Congenital scoliosis (CS) is a form of spinal curvature resulting from anomalous development of vertebrae. Recent studies demonstrated that circRNAs could serve as potential biomarkers of disease diagnosis. Genome-wide circRNAs expression in seven CS patients and three healthy controls was initially detected.
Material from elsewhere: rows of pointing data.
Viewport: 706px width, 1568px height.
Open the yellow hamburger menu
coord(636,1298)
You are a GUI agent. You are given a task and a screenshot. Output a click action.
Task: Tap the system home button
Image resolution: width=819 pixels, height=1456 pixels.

Bioinformatics analysis was conducted to explore the potential pathological pathway of CS. Quantitative PCR (qPCR) was performed to validate the selected circRNAs in the replication cohort with 32 CS patients and 30 healthy controls. Logistic regression controlling for gender was conducted to compare the expression difference. Receiver operating characteristic (ROC) curve analysis was performed to evaluate the diagnostic value. Twenty-two differentially expressed circRNAs were filtered from genome-wide circRNA sequencing. Seven circRNAs were validated by qPCR. Only hsa_circ_0006719 was confirmed to have a higher expression level in the CS group than the healthy control group (P = 0.036). Receiver operating characteristic curve also suggested that hsa_circ_0006719 had significant diagnostic value for CS (AUC = 0.739, P = 0.001). We described the first study of circRNAs in CS and validated hsa_circ_0006719 as a potential novel diagnostic biomarker of CS.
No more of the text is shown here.